Ingrid Betancourt
(46), nach sechsjähriger Geiselhaft befreite kolumbianische Politikerin, ist am Montag
von Papst Benedikt XVI. in Audienz empfangen worden. Die Begegnung fand am päpstlichen
Sommersitz Castelgandolfo statt. Benedikt XVI. hatte sich wiederholt für die Freilassung
der früheren Präsidentschaftskandidatin der Grünen eingesetzt. Unmittelbar nach ihrer
Befreiung aus den Händen der Rebellengruppe FARC am 2. Juli hatte Betancourt den Wunsch
geäußert, mit dem Papst zusammenzutreffen. Wir haben im Anschluss an die Begegnung
mit dem Leiter des Vatikanischen Pressesaals geprochen, P. Federico Lombardi SJ.
„Die
Begegnung war sehr bewegend, denn Ingrid hatte sich diese Begegnung mit dem Heiligen
Vater sehr gewünscht. Sie hatte dies ja gleich nach ihrer Befreiung gesagt; und dies,
weil die Haft für sie eine Zeit einer großen geistlichen Erfahrung und des Gebets
war. Sie wollte ihm einfach mitteilen, welch große Bedeutung der Glaube in dieser
schwierigen Zeit der Prüfung für sie hatte. Und sie wollte ihm auch danken für sein
Gebet, seine Nähe und die verschiedenen Zeichen, mit denen der Papst seine Anteilnahme
ausgedrückt hat an dem Schicksal aller Geiseln und natürlich auch an dem ihren.“
Das
Schicksal Betancourts hatte ein weltweites Medienecho gefunden. Hören Sie die Politikerin
kurz nach ihrer Befreiung im Juli in einem Interview mit dem Fernsehsender Al-Dschasira:
„Ich
denke, es war auch eine Quelle der Bereicherung, spiritueller Bereicherung, die es
möglich machte, etwas über die Lage des Menschen zu lernen. Vielleicht hätte ich nicht
das Gleiche gesagt, wenn ich während meiner Gefangenschaft gefragt worden wäre, aber
jetzt, wo ich frei bin, kann ich sagen, dass ich viel gelernt habe. Und dass ich,
wenn es auch schwierig war für mich und die anderen, denke, es war eine Möglichkeit
zu wachsen. Am Leben zu sein ist ein Geschenk Gottes, und frei zu sein ist kostbar.“
Priorität habe für sie nun die Vergebung
„Worte sind magisch. Worte
können verändern. Wenn du nicht sagst, dass du vergibst, kannst du nicht vergeben.

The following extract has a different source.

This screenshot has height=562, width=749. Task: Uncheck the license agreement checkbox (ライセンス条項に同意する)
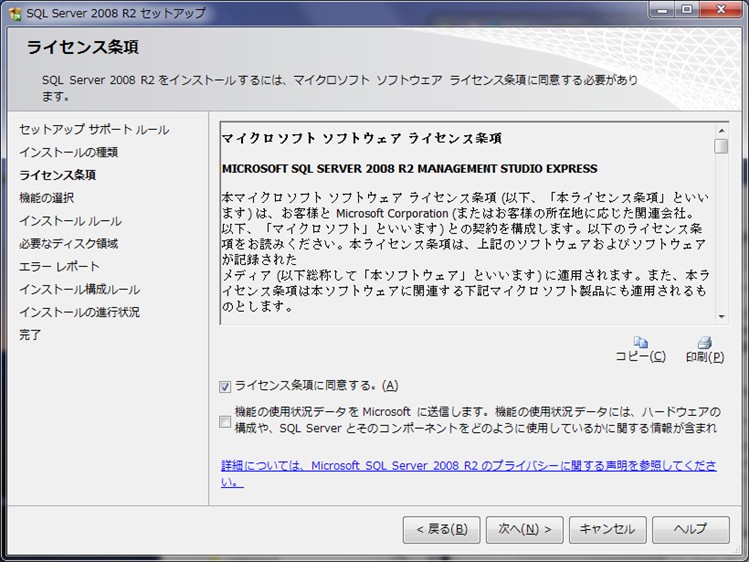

Deshalb musst du sagen: Ich vergebe. Das ist wie eine Massage für die Seele.“
Betancourt
ist am Sonntagabend zu einem viertägigen Italien-Besuch eingetroffen. Für Dienstag
ist eine Begegnung mit Italiens Staatspräsident Giorgio Napolitano im Quirinals-Palast
vorgesehen. Außerdem stehen Treffen mit Außenminister Franco Frattini und dem römischen
Bürgermeister Gianni Alemanno sowie dessen Vorgänger Walter Veltroni auf dem Programm.
Weiter wird sie der katholischen Basisgemeinschaft Sant'Egidio einen Besuch abstatten.
Von Rom aus reist Betancourt zu Besuchen von Florenz und Pisa weiter.